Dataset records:
........

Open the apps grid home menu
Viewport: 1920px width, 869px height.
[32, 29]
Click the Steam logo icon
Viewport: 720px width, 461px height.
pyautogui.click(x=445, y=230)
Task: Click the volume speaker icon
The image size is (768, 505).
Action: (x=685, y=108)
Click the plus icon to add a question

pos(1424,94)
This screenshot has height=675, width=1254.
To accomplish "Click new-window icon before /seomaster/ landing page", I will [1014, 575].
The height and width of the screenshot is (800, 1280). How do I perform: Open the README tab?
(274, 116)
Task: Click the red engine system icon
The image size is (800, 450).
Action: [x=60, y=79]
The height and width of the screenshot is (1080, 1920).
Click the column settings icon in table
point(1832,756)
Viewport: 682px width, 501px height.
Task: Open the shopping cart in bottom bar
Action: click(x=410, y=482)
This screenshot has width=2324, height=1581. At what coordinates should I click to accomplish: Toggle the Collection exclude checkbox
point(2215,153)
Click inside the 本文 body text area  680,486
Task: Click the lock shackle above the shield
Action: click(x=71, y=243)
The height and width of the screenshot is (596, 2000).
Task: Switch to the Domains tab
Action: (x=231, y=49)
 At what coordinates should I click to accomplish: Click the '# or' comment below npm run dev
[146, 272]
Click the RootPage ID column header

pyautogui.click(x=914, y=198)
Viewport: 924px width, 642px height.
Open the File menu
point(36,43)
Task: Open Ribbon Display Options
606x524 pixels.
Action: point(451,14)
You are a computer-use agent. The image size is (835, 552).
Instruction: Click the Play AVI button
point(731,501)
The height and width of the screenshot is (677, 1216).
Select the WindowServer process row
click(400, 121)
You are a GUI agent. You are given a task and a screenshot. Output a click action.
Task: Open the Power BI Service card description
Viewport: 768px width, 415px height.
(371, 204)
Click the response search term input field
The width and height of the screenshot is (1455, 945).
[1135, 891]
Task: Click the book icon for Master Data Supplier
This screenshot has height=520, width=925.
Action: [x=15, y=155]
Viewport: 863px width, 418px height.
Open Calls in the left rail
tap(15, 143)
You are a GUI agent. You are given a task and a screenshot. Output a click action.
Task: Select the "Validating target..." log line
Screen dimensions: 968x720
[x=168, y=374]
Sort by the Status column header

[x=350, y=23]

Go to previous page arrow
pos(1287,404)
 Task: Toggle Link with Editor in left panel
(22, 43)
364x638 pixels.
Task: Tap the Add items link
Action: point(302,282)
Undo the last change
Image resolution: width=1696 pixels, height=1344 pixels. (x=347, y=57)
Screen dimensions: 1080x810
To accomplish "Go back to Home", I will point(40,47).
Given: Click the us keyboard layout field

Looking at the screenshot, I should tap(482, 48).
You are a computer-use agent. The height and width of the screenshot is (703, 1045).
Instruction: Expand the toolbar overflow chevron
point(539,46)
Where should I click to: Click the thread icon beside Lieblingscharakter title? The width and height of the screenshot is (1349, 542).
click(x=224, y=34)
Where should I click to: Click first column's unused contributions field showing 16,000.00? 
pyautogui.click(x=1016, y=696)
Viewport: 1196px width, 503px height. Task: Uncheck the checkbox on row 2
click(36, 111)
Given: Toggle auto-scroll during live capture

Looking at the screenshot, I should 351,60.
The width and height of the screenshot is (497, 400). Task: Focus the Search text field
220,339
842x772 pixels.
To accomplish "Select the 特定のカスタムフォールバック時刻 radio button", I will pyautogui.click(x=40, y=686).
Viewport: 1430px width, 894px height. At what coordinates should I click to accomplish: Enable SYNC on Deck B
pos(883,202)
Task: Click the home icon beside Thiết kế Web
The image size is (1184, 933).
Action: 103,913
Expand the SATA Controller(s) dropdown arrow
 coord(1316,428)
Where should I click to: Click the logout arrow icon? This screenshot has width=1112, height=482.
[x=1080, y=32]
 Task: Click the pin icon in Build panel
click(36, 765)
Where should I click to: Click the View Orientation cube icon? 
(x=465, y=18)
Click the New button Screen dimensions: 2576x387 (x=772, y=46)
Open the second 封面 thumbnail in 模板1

........

#### Task to complete
Please reproduce exactly the lines above, beginning with the first and ending with the line that contains "Viewport: 863px width, 418px height.", and include nothing outside that range.

#### Reply
Open the apps grid home menu
Viewport: 1920px width, 869px height.
[32, 29]
Click the Steam logo icon
Viewport: 720px width, 461px height.
pyautogui.click(x=445, y=230)
Task: Click the volume speaker icon
The image size is (768, 505).
Action: (x=685, y=108)
Click the plus icon to add a question

pos(1424,94)
This screenshot has height=675, width=1254.
To accomplish "Click new-window icon before /seomaster/ landing page", I will [1014, 575].
The height and width of the screenshot is (800, 1280). How do I perform: Open the README tab?
(274, 116)
Task: Click the red engine system icon
The image size is (800, 450).
Action: [x=60, y=79]
The height and width of the screenshot is (1080, 1920).
Click the column settings icon in table
point(1832,756)
Viewport: 682px width, 501px height.
Task: Open the shopping cart in bottom bar
Action: click(x=410, y=482)
This screenshot has width=2324, height=1581. At what coordinates should I click to accomplish: Toggle the Collection exclude checkbox
point(2215,153)
Click inside the 本文 body text area  680,486
Task: Click the lock shackle above the shield
Action: click(x=71, y=243)
The height and width of the screenshot is (596, 2000).
Task: Switch to the Domains tab
Action: (x=231, y=49)
 At what coordinates should I click to accomplish: Click the '# or' comment below npm run dev
[146, 272]
Click the RootPage ID column header

pyautogui.click(x=914, y=198)
Viewport: 924px width, 642px height.
Open the File menu
point(36,43)
Task: Open Ribbon Display Options
606x524 pixels.
Action: point(451,14)
You are a computer-use agent. The image size is (835, 552).
Instruction: Click the Play AVI button
point(731,501)
The height and width of the screenshot is (677, 1216).
Select the WindowServer process row
click(400, 121)
You are a GUI agent. You are given a task and a screenshot. Output a click action.
Task: Open the Power BI Service card description
Viewport: 768px width, 415px height.
(371, 204)
Click the response search term input field
The width and height of the screenshot is (1455, 945).
[1135, 891]
Task: Click the book icon for Master Data Supplier
This screenshot has height=520, width=925.
Action: [x=15, y=155]
Viewport: 863px width, 418px height.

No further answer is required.